### Extracted material
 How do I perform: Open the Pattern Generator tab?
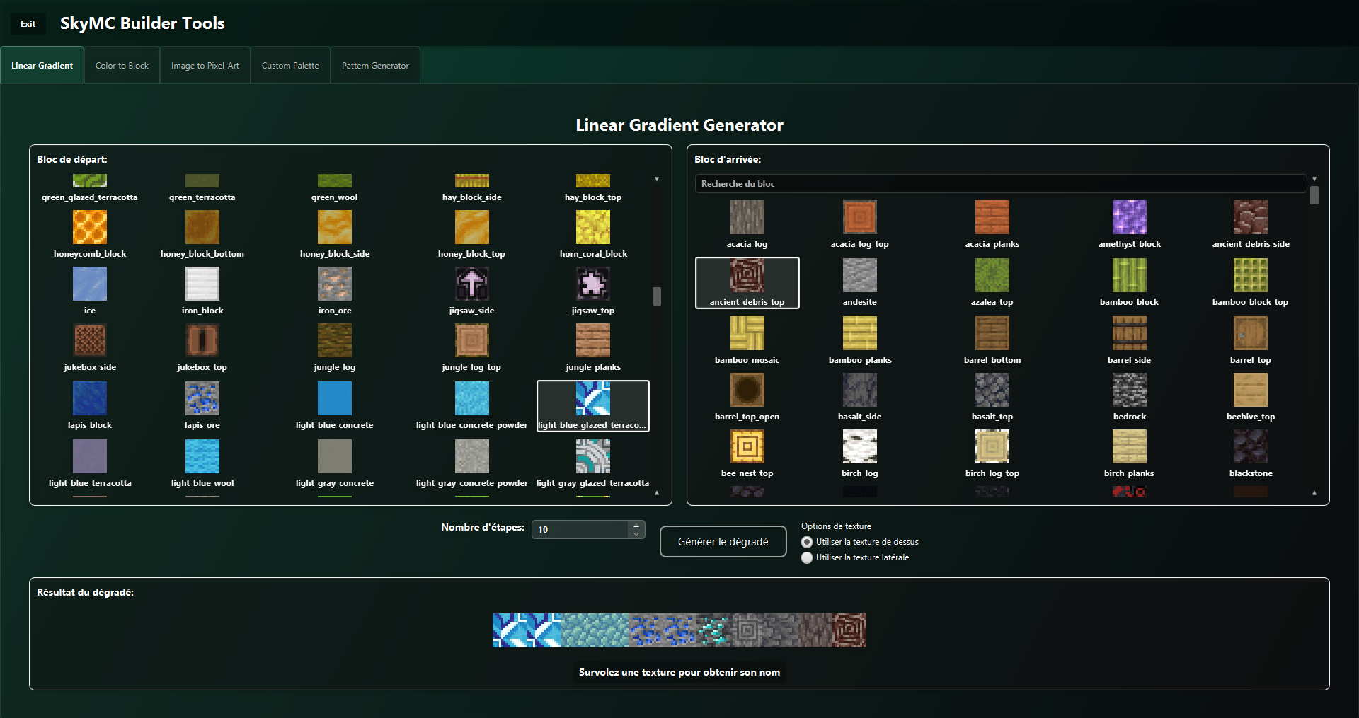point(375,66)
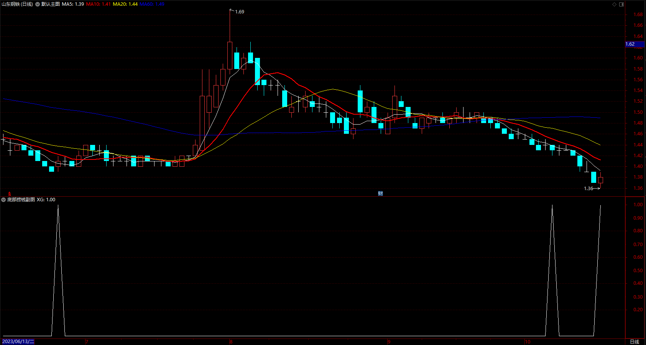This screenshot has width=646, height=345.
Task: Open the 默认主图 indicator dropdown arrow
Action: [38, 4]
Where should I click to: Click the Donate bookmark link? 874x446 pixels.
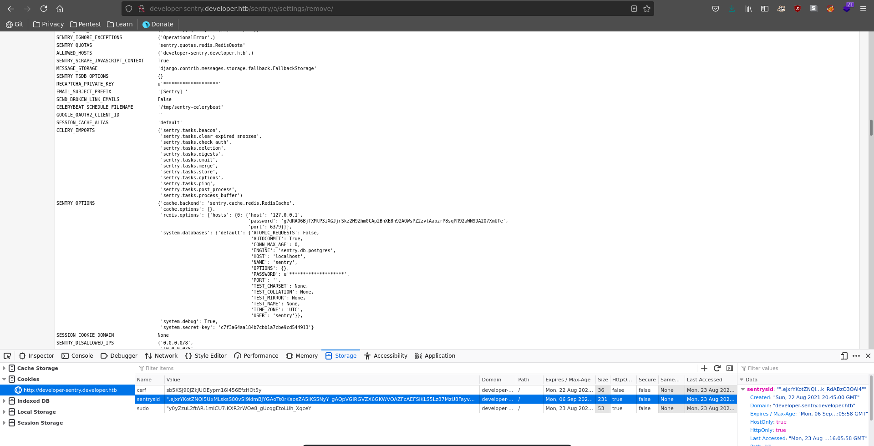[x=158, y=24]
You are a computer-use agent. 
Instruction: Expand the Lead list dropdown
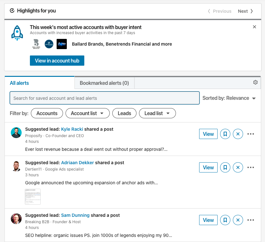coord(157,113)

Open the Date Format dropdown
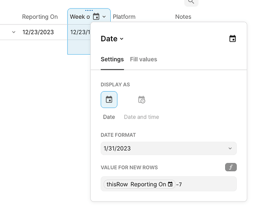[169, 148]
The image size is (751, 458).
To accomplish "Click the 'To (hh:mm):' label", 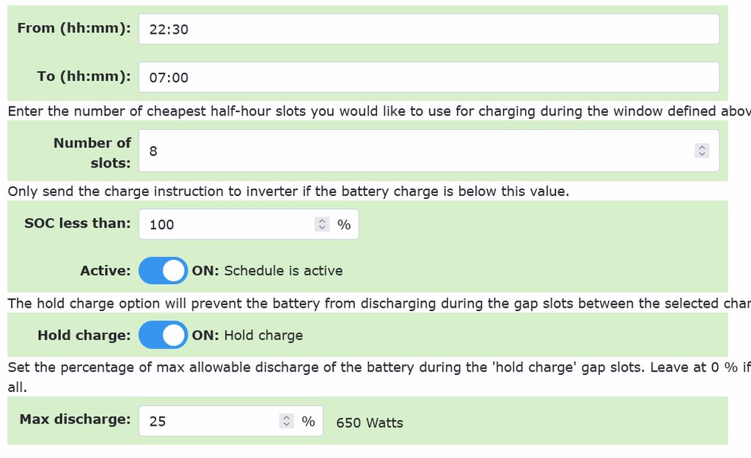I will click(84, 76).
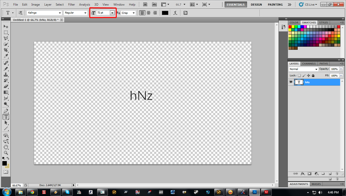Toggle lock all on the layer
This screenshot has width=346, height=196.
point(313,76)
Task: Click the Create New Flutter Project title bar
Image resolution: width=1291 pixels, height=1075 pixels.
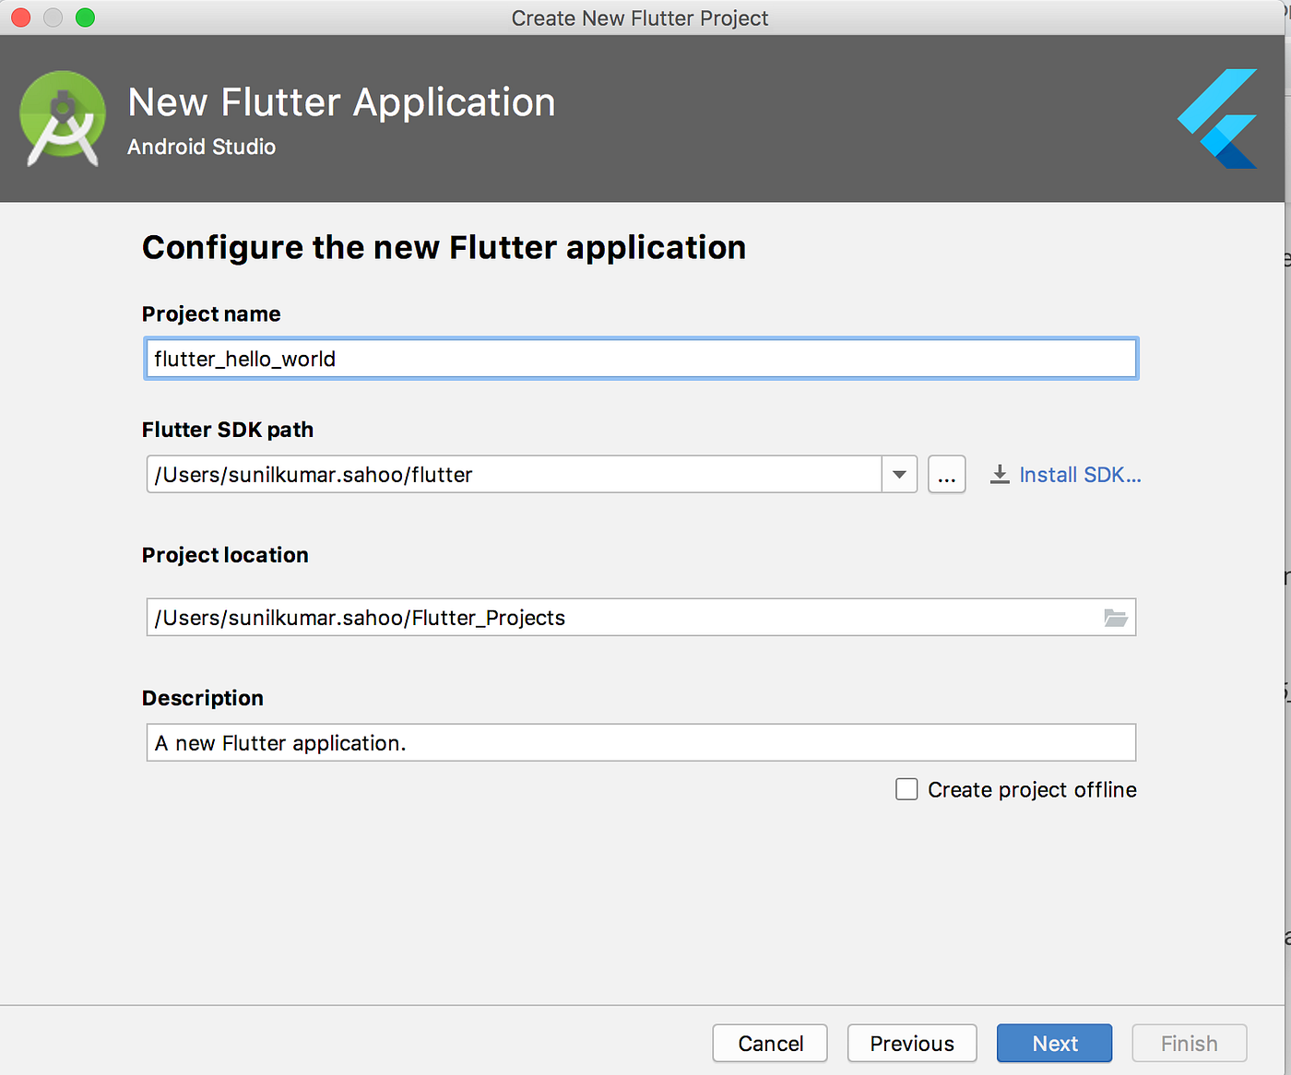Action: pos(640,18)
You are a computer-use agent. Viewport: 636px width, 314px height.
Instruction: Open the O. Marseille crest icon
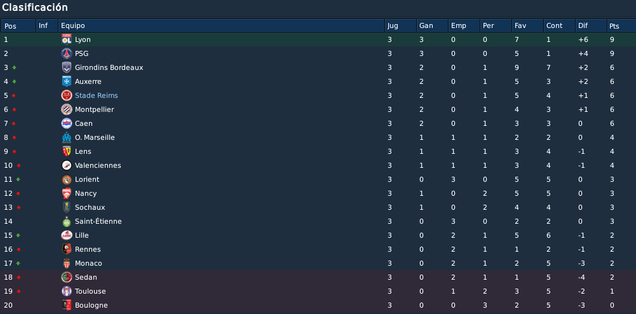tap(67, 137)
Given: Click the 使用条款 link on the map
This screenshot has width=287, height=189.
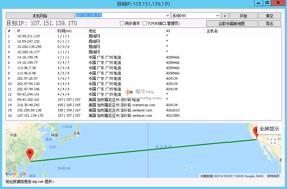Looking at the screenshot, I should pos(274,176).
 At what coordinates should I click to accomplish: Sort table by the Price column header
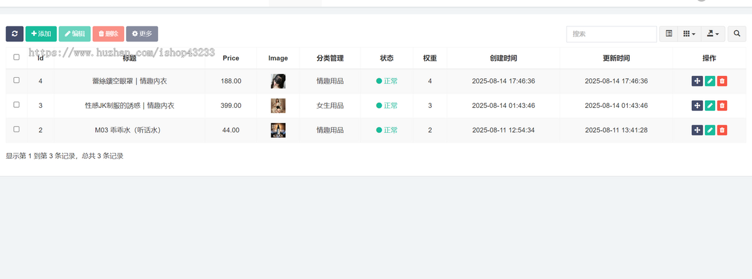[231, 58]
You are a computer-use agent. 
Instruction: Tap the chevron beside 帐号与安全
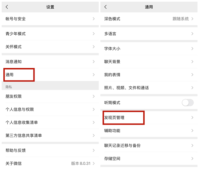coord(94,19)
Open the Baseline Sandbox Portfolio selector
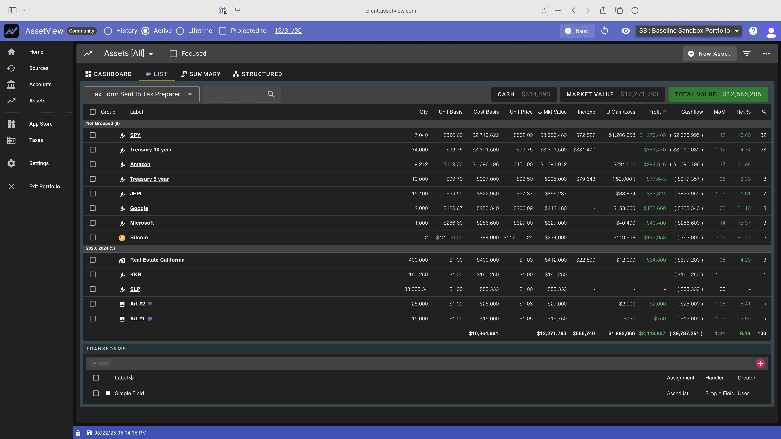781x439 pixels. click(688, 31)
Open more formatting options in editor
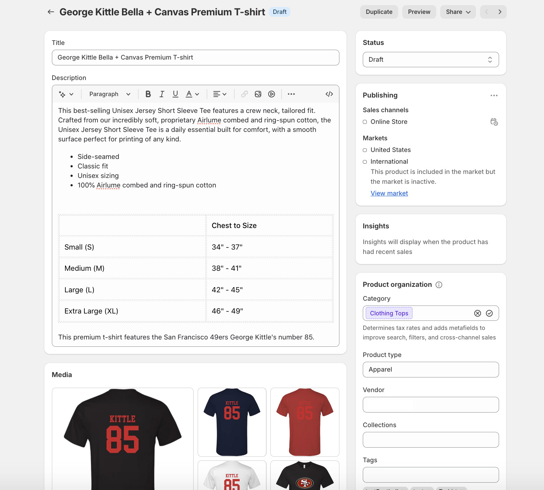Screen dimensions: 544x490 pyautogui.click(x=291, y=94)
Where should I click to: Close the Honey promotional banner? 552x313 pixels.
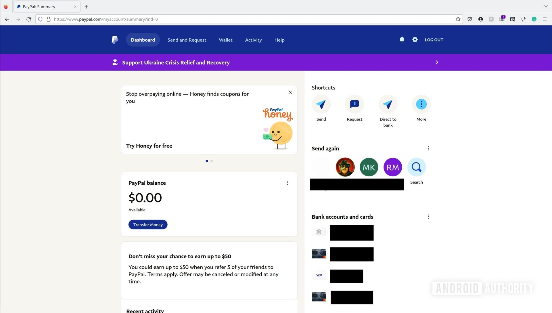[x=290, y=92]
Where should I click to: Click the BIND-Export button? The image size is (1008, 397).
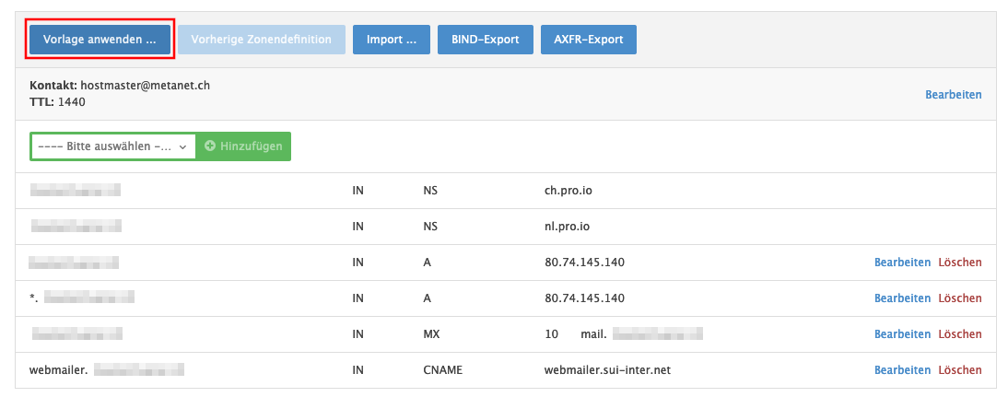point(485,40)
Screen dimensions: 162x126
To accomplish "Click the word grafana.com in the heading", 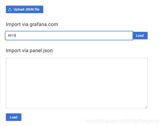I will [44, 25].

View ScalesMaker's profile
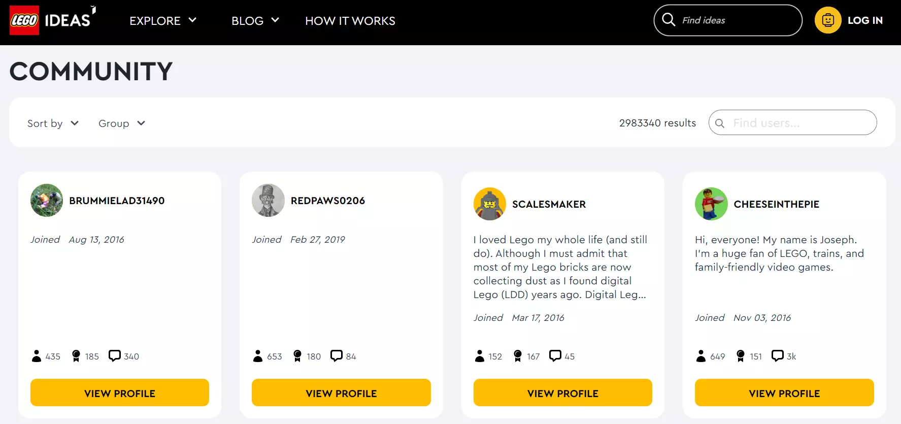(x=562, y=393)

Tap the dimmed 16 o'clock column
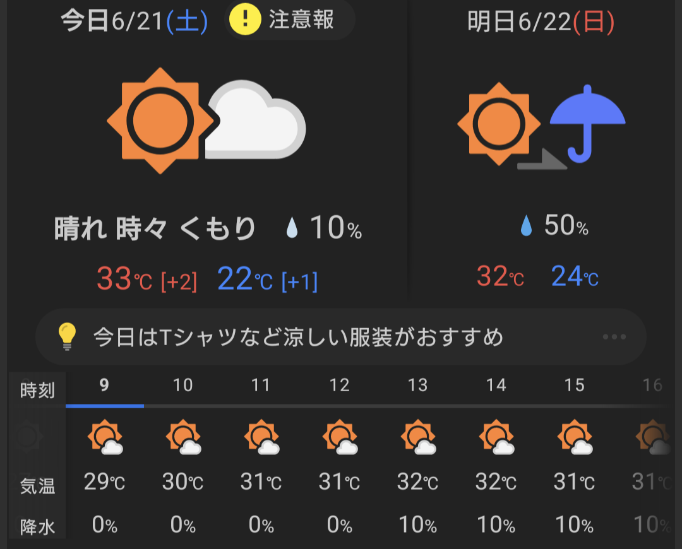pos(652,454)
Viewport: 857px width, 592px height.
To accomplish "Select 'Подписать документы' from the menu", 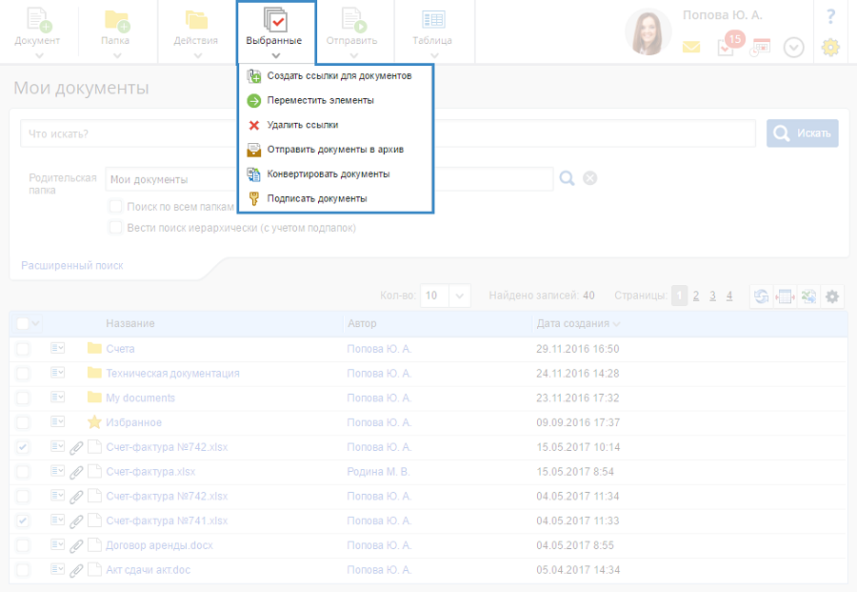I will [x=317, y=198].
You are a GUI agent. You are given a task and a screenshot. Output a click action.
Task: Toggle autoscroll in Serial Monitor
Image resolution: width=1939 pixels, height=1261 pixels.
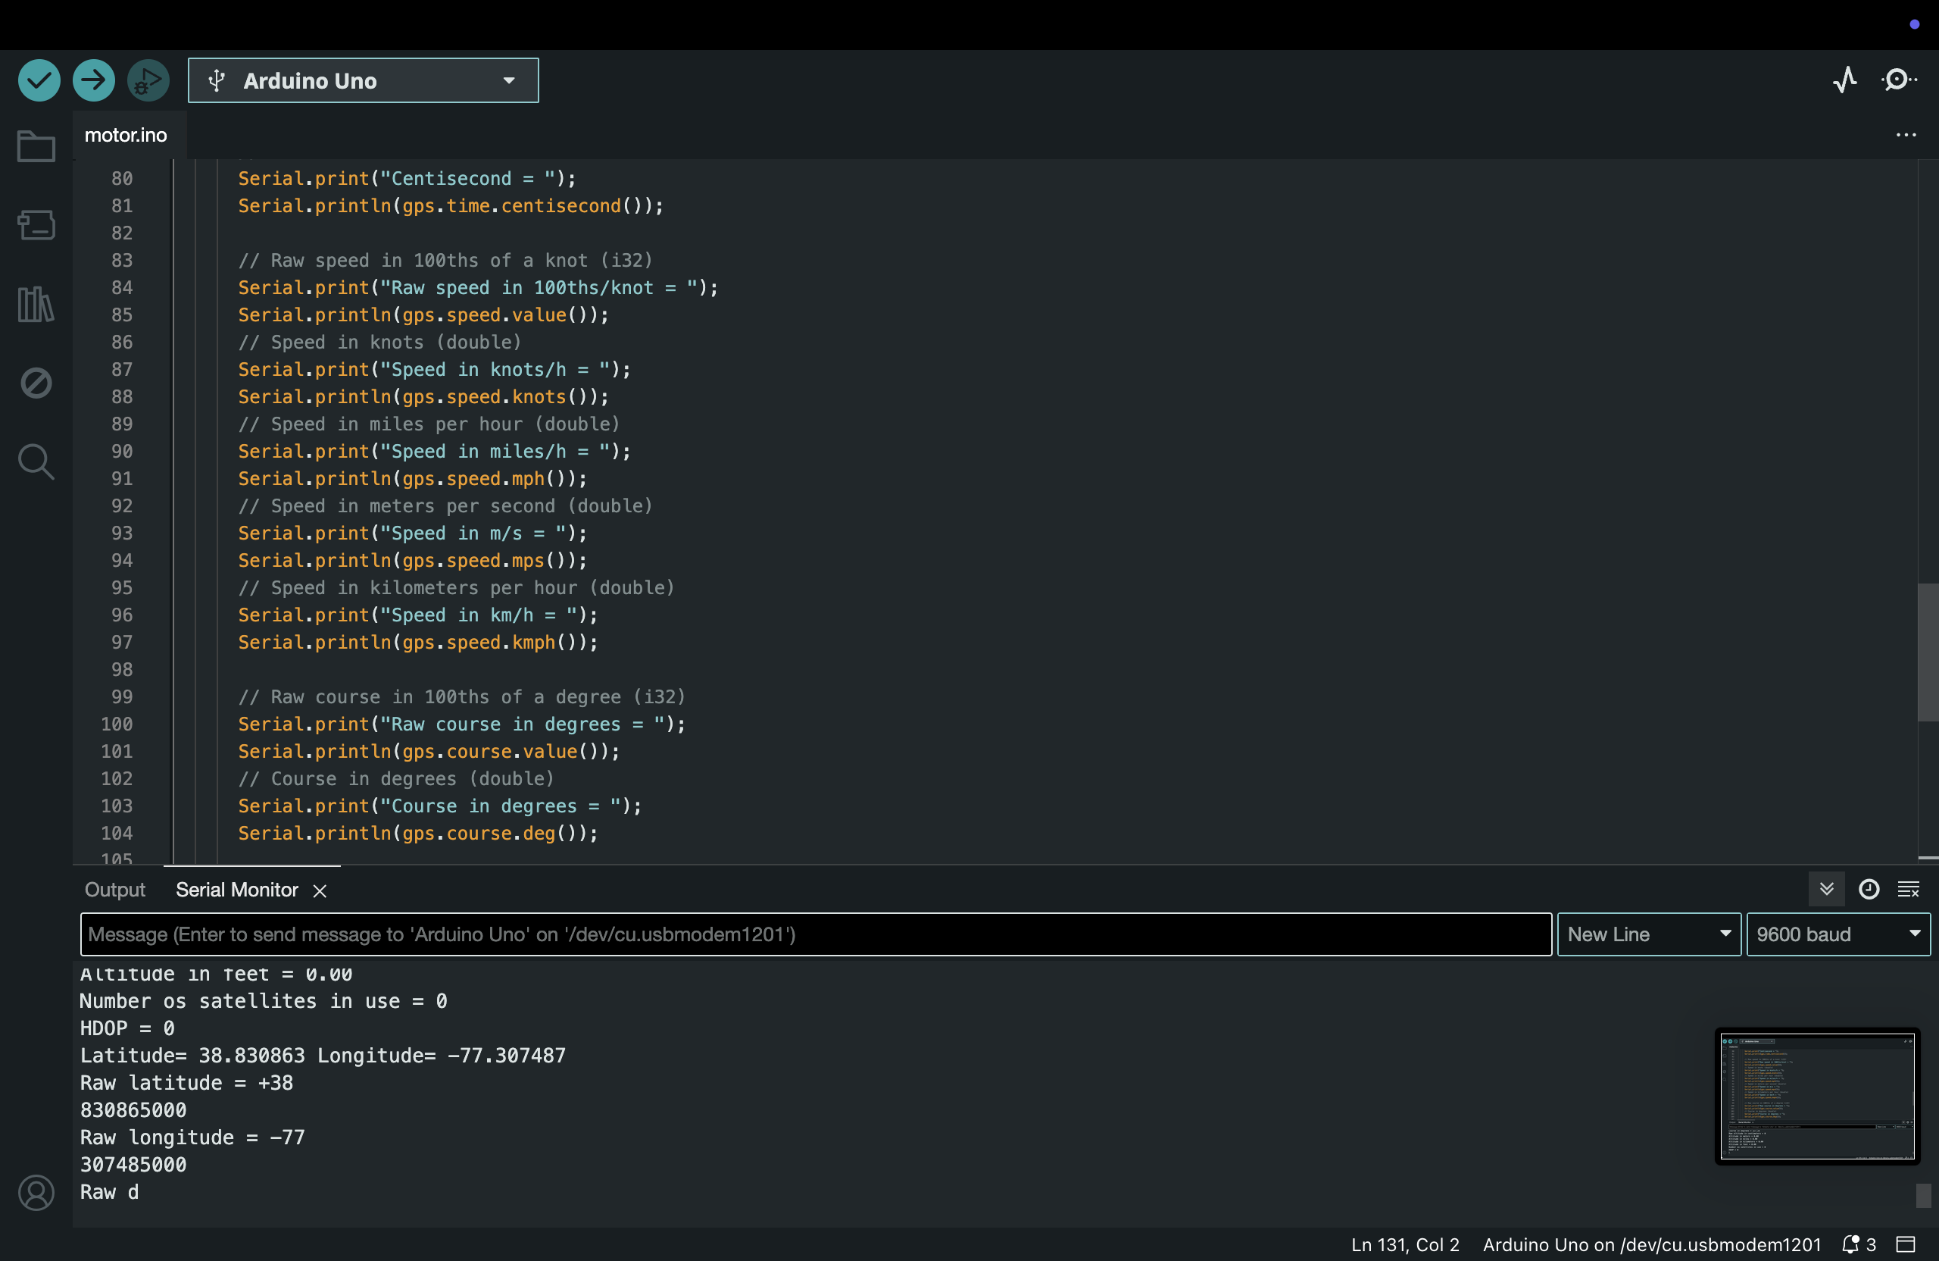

### Requirements
Copy out the records from their first line through the line that contains "[x=158, y=24]", including that line, and leave out the pictures.

### Task answer
 How do I perform: Open the Pattern Generator tab?
point(375,66)
This screenshot has width=646, height=345.
Task: Open the 默认主图 indicator dropdown arrow
Action: [38, 4]
Where should I click to: Click the Donate bookmark link? 874x446 pixels.
[x=158, y=24]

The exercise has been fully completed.